One of the most frequent questions I get regarding the nature of the regional economies within North Dakota focuses on proper comparisons. The question boils down to a search for comparable peers, and while there are jokes to be made regarding nobody compares it is an excellent question.
So I start this process with a simple cluster analysis (k-means) looking only at the annual percentage change in farm and non-farm income from 2016 to 2017. The interesting constraint on this looks like it might be data. There are many suppression flags in the data set for counties based on disclosure concerns. However, all counties in the analysis include those grass categories.
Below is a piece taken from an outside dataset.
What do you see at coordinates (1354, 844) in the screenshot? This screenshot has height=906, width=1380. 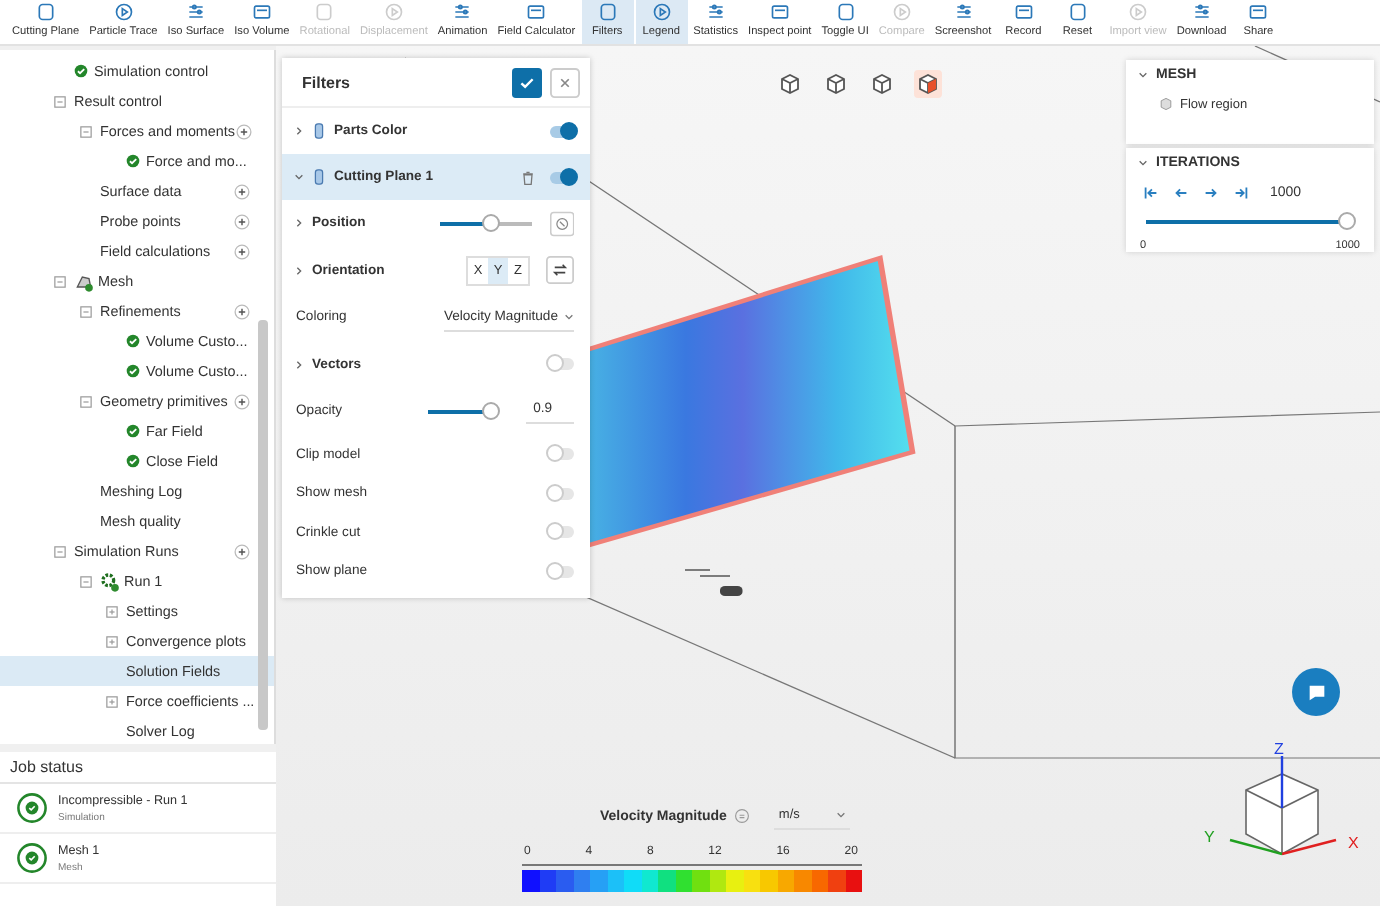 I see `axis-label: X` at bounding box center [1354, 844].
There will be a need to look at levels and rates in the analysis at some point, but this seems to be a decent starting point. I set it up with three, four, and six clusters to see how groupings changed, it at all.
The three clusters give us an interesting outcome. There are two major clusters with several Bakken counties in an upper grouping. Then a group of others, and then two outliers on the negative side, Ramey and Oliver counties. To be clear the way the data are set up they could be growing, but are below the average performance of the other counties in the state.
When adding a fourth cluster the Bakken region distinguishes itself and really sets itself apart. The lower outliers remain in their own grouping again. In this case while it is not completely the case you almost have a vertical pecking with the highest being thought of as the best. Lastly we have six clusters.
The larger groupings stay the same at this point and the outliers are each in their own group. I do not like setting off individual observations on their own in these analyses (the goal is comparable peers after all) so I think less than 6 seems to be optimal. We also have another cluster of lower performers in this case (Cluster 1) in the above graph.
Further work will add in new variables and probably some levels as well because that is an important check on the North Dakota data typically (any of my former students reading this want to hazard a guess why?)